Tonini Bossi: occorre più chiarezza sulla nostra ciminiera

2' di lettura Senigallia 03/06/2013 - Ho espresso già in altre occasioni il mio pensiero; oggi mi limito ad osservare che la chiarezza sulla delicata questione della ciminiera della ex Sacelit tarda ad arrivare.

Si discute ovunque sul destino della Ciminiera della ex Italcementi ed il rischio è quello che vengano assunte decisioni che potrebbero prevaricare la sensibilità della Cittadinanza trascurando la Storia e l’Amore per la nostra Senigallia. Non mi sembra opportuno continuare ad assumere atteggiamenti di colpevole silenzio ed attesa rispetto a posizioni da assumere con urgenza e chiarezza. Non possono proliferare funeste ipotesi di demolizione della ciminiera fondate su mai accertate condizioni di precarietà della struttura o su improprie preoccupazioni finanziarie.
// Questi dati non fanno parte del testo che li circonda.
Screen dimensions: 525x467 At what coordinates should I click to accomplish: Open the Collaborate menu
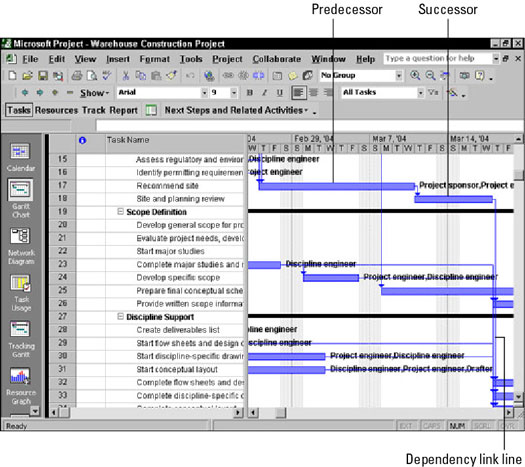click(277, 59)
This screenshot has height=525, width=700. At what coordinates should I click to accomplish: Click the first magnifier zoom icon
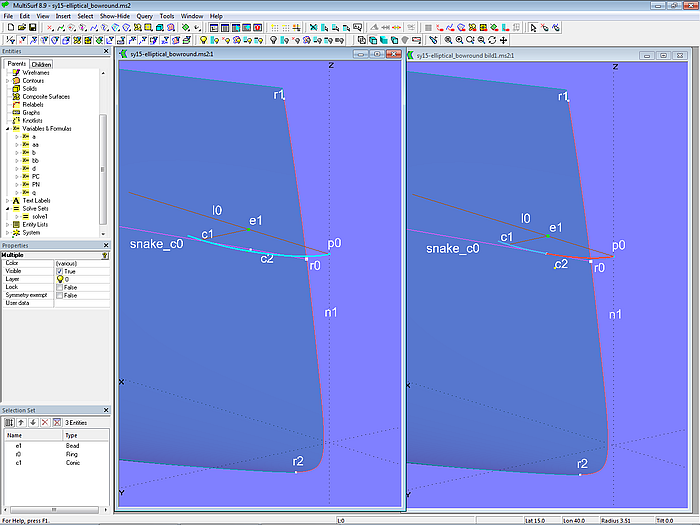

Chiunque immagini che si possa cancellare e dimenticare la Storia della Italcementi Sacelit (gli Albergatori di Senigallia, solo per fare un esempio) deve avere motivate, chiare ed ineludibili risposte da parte della Pubblica Amministrazione di questa Città; queste risposte sembrano già tardive. Plaudo quindi all’intervento di qualche tempo fa della Presidente della Provincia di Ancona Patrizia Casagrande Esposto, seppur espresso a titolo personale, la quale si è dichirata contraria all’abbattimento della ciminiera, anche nel ricordo chi “in quella fabbrica ha trascorso una vita tra sudore e cemento “ Ricordo anche quanto ebbe a scivere il Prof. Lanfranco Bertolini, già Assessore all’Urbanistica del Comune di Senigallia, nel suo libro “l Ciment a Senigallia 2 – album fotografico” del dicembre 2007, dedicato “a ricordo di tutti coloro che con diverse mansioni e con grande spirito di sacrificio lavorarono negli opifici Italcementi-Sacelit e in particolare delle persone che persero la vita per malattie professionali o infortunio”.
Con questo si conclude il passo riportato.